Tag: twenty-first century

On making unconventional art

“There’s this idea that at some point you master how to tell basic stories, and then you can tell masterful stories. But that’s not true. You never master how to tell a basic story. In fact, you never master any part of writing. Mastering something implies that you can do it again and again, without flaws. […]
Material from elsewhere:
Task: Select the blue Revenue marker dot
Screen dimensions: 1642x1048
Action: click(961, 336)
“Nathalie Sarraute never wrote a ‘standard’ novel with regular rising tension and beginnings and ends and all of that regular stuff, and I don’t believe there’s any evidence that she was capable of that. I don’t think that a person improves as an artist by producing work that they don’t care about ‘just for practice.’ I believe that you always, from the beginning, have to be aiming at doing something that interests you. And some people just aren’t ever going to be able to interest themselves in the standard forms and models for fiction.”

—Rahul Kanakia (x)


Short story: “Reading”

“Reading,” by David Hayden

Found in Granta 140: State of Mind | The Online Edition, August 29th, 2017

A mere 1795 words

I wish I had something to say about this besides “This is so cool,” but I haven’t had much to say about stories lately. I just read them and like them.
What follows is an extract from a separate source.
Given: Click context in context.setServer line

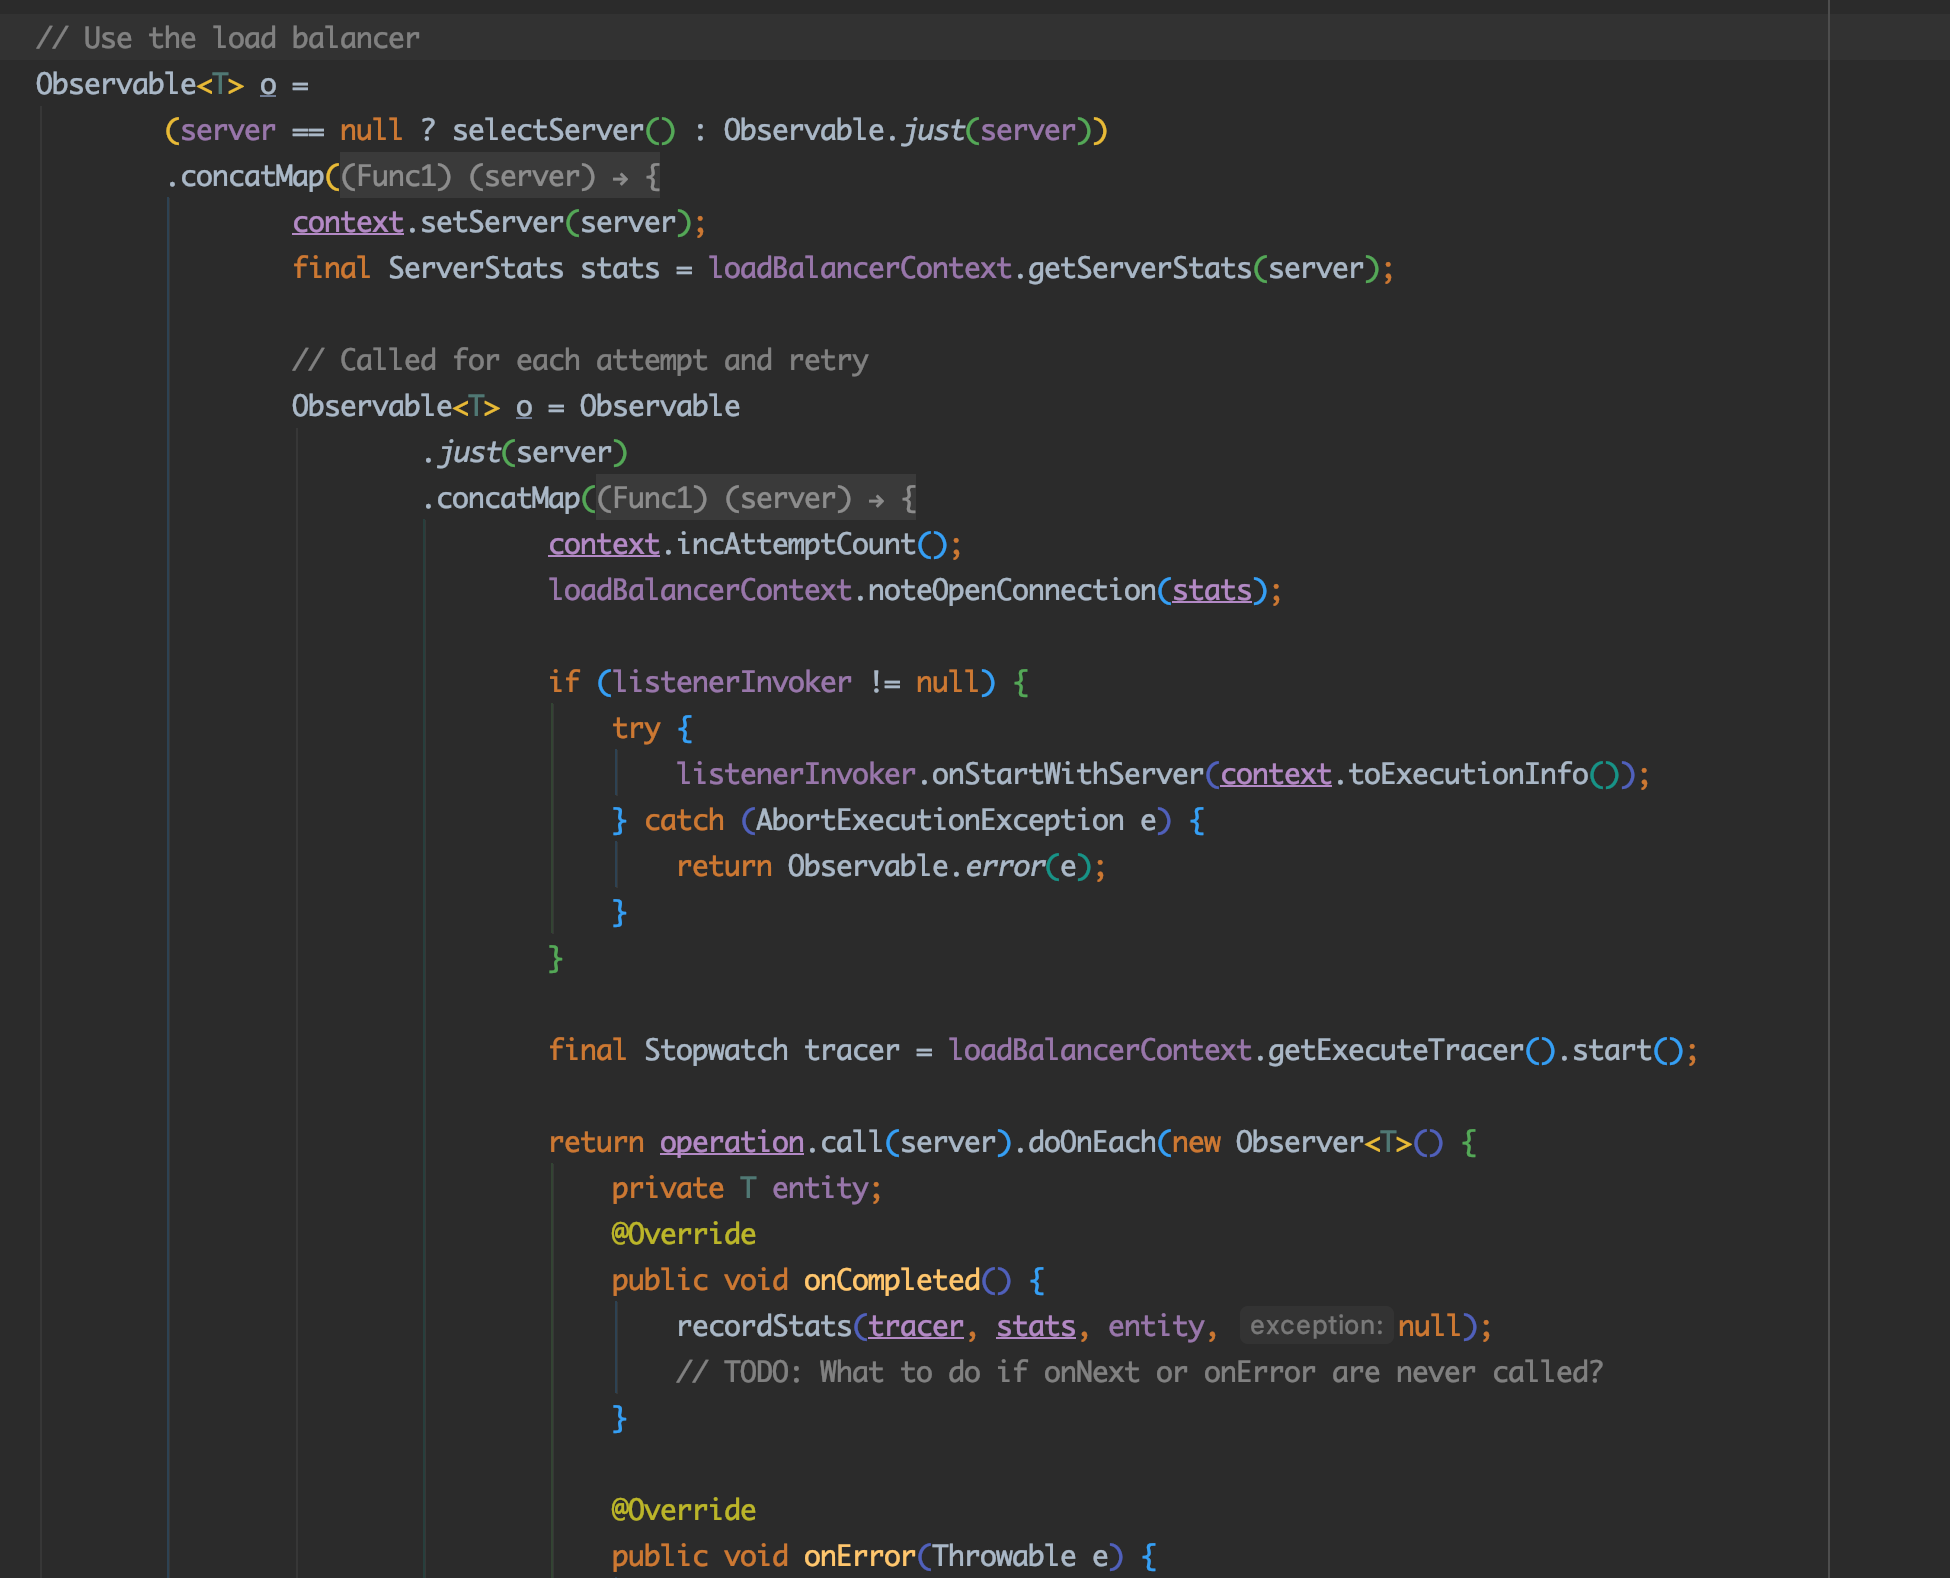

Actually I do have one thing to say, which is that while I was naturally reminded of The Unconsoled, I notice the dialogue is completely different from the dialogue in that book—more genuinely dreamlike, that is, more like the voice of a single person talking to themself.

Novella: “Sell Out”

“Sell Out,” by Simon Rich

Appeared in the New Yorker under Shouts and Murmurs, January 28th, 2013 (online here)

18,683 words

A delight.

As simple as that

“So I made a deal with myself: whenever I thought of an idea for this untitled story, I’d write it down. And if I ever got the point at which the world was built well enough to make it into a story, I’d go for it.”

—Jon Bois on his story “17776” (x)

On the purpose of a first draft

Shitty first draft” is a misnomer

A rough draft isn’t just a shitty story, any more than a painter’s preparatory sketch is just a shitty painting. Like a sketch, a draft is its own kind of thing: not a lesser version of the finished story, but a guide for making the finished story.

Once I started thinking of my rough drafts as preparatory sketches, I stopped fretting over how “bad” they were.

—Wrex (x)

Short story: “For Danny, Twelve Years Old”

“For Danny, Twelve Years Old,” by Lucas Loredo

Appeared in The Masters Review (undated, but appears to be recent)

2104 words

A good story.

Short story: “George and Elizabeth”

“George and Elizabeth,” by Ben Marcus

Appeared in Granta 133: What Have We Done (online here, behind a paywall), November 18th, 2015

8273 words

The relentless cynicism (detachment? deflection? cruel superficiality?) of the narration is all worth it for that last line.

Short story or rather, novelette: “The Burrow”

“The Burrow” (“Der Bau”), by Franz Kafka

First published posthumously in 1931, with the first English translation coming out in 1933; the Muirs’ translation is online here

15,133 words

Maybe it’s because I was in a bad mood, but earlier today, reading Michael Hofmann’s translation, I felt as though the narrator of “The Burrow” were my only friend.

Short story: “I Love You but I’ve Chosen Darkness”

“I Love You but I’ve Chosen Darkness,” by Claire Vaye Watkins

Appeared in Granta 139: Best of Young American Novelists 3, April 25th, 2017

3938 words

I like the sentence structures in this piece.

It appears I’ve read one other story by this author, “Man-O-War,” which I never would have guessed. Watkins is a versatile writer.

I’m disappointed to see that Granta is now using author photos to illustrate some stories online. Even when the author inserts herself into the story, I somehow don’t trust an author photo. I’d rather see something like this or this.

Short story: “The Golden Age”

“The Golden Age,” by Mark Doten

Appeared in n+1, September 16th, 2016 (!)

3990 words

“I really need to thank the generals—can I take a moment to thank the generals? These generals we’ve got, they are amazing, and they’ve said to me, we’re so glad it’s you. In every single branch of the military we have, we have these generals, and what a job they are doing. What an amazing job. And what they’re saying to me is that this is a very small little bomb that’s being used over there, a small nuclear device, and what we’ve got, it’s so much bigger. You run down the line with what’s happening in these places around the world. These are almost all very small little bombs, and even the ones that are a little more serious, even those, ours are much, much bigger, so people can understand that we are in control of the situation, and we are going to have a very, very successful number of days.”

Towards the end, the familiar voice of the president starts to wear down and uncharacteristic eloquence shines through—perhaps because the alternative is ever-increasing incoherence.